Currency can be conjured out of thin air, but oil is increasingly costly to find, extract and process.

America's energy boom is creating consequences for the value of the dollar. As I have explained here a number of times, this goes back to Triffin's Paradox, which states that when one nation's fiat currency is used as the world's reserve currency, the needs of the global trading community are different from the needs of domestic policy makers.

What Will Benefit from Global Recession? The U.S. Dollar (October 9, 2012)

Understanding the "Exorbitant Privilege" of the U.S. Dollar (November 19, 2012)

Prior to 1971, the dollar was backed by gold, which acted as a supra-national anchor to the dollar's reserve status.

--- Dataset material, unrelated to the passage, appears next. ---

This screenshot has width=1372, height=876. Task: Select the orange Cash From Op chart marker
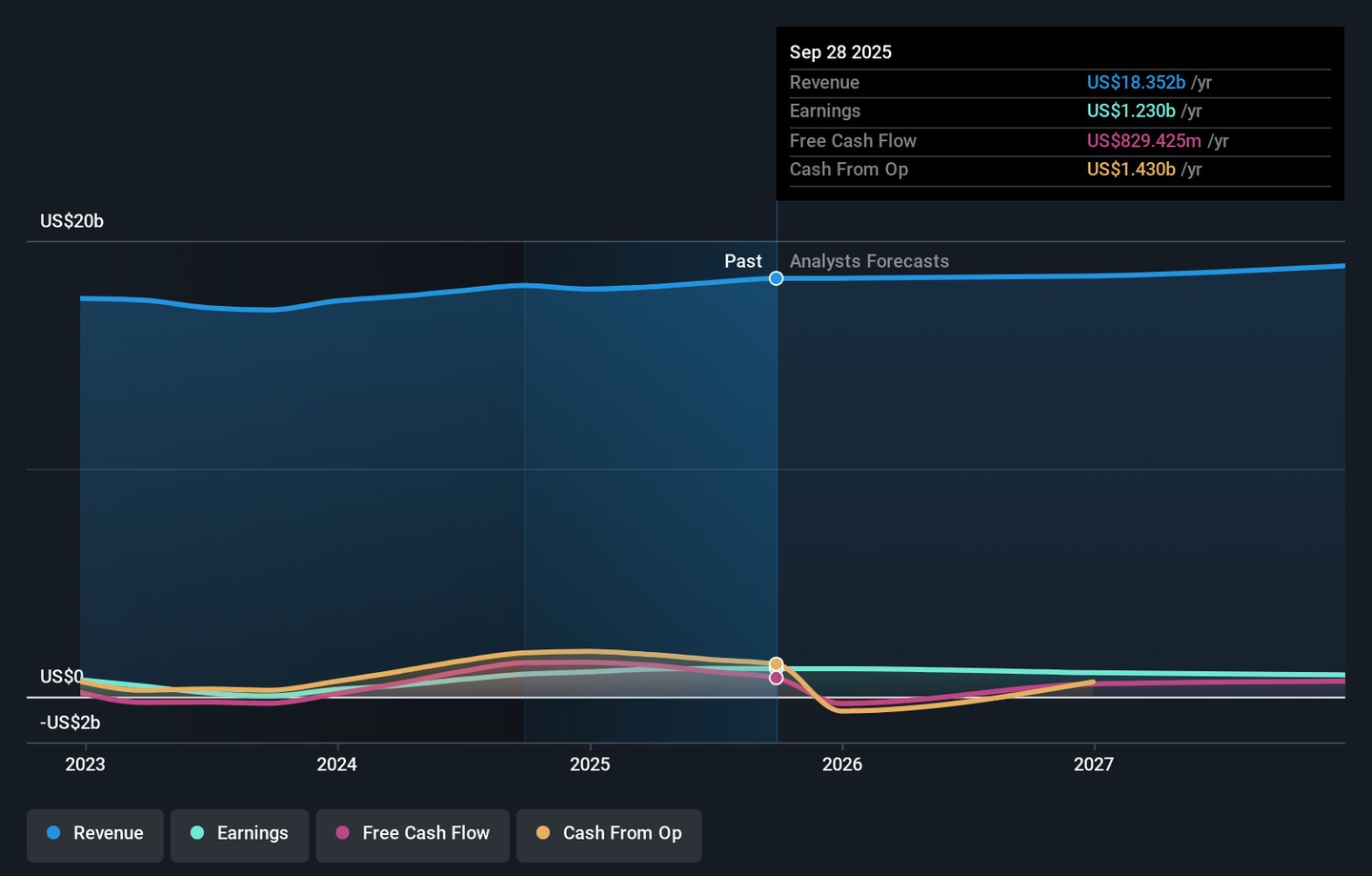[x=777, y=663]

The gold standard inhibited both massive trade deficits and money creation, so it was jettisoned.

The Triffin paradox is a theory that when a national currency also serves as an international reserve currency, there could be conflicts of interest between short-term domestic and long-term international economic objectives. This dilemma was first identified by Belgian-American economist Robert Triffin in the 1960s, who pointed out that the country whose currency foreign nations wish to hold (the global reserve currency) must be willing to supply the world with an extra supply of its currency to fulfill world demand for this 'reserve' currency (foreign exchange reserves) and thus cause a trade deficit. (emphasis added)
The use of a national currency (i.e. the U.S. dollar) as global reserve currency leads to a tension between national monetary policy and global monetary policy. This is reflected in fundamental imbalances in the balance of payments, specifically the current account: some goals require an overall flow of dollars out of the United States, while others require an overall flow of dollars in to the United States. Net currency inflows and outflows cannot both happen at once.

In other words, the U.S. must "export" U.S. dollars by running a trade deficit to supply the world with dollars to hold as reserves and to use to pay debt denominated in dollars. If the trade deficit shrinks, fewer dollars are available for reserves and to service debt denominated in dollars.

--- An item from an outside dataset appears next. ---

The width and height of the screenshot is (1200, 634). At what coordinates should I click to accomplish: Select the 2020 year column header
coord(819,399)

Basic supply and demand will push the dollar higher relative to other currencies and eventually, other assets.

One reason why the trade deficit is shrinking is the U.S. is supplying more of its own energy. Every unit of petroleum extracted in the U.S. means a unit does not have to be imported from oil exporting nations.

The energy boom directly reduces the number of dollars being supplied to the global economy. This creates a relative scarcity of dollars, which pushes the value of the dollar higher:


Is it coincidence that the dollar's uptrend aligns with the rise of U.S. energy production? It's not coincidence, it's causation.

Oil prices have broken out of a technical wedge:


As global oil prices push higher, more previously marginal petroleum reserves in the U.S. and Canada become profitable, further boosting production. The more energy produced in the U.S., the smaller the trade deficit and the fewer dollars provided to the global economy.

As the dollar strengthens, the U.S. will pay less for imported energy and earn more for exported energy. This decline in energy costs will ripple through the real economy, offsetting any decline in exports. A strengthening dollar lowers the cost basis of all goods and services originating in the U.S.

A strengthening dollar also benefits trading nations, as the increasing value of their dollar reserves enlarges the base for their own credit. This is the irony of China's dumping of its dollar reserves: China only amassed such massive dollar reserves because it was running equally massive trade surpluses with the U.S. As the trade surplus shrinks, so too must China's dollar reserves contract.

Many observers confuse the dollars created by the Federal Reserve with the dollars available to trading nations for reserves and dollar-denominated debt. If the Fed creates $1 trillion which then lays fallow in the U.S. financial system, those dollars are not exported into the global economy via trade deficits.

Add all this up and it's clear America's energy boom will push the dollar higher as the trade deficit shrinks and those needing dollars on the global market will have to pay more for to get the dollars they need for reserves and payment of dollar-denominated debts.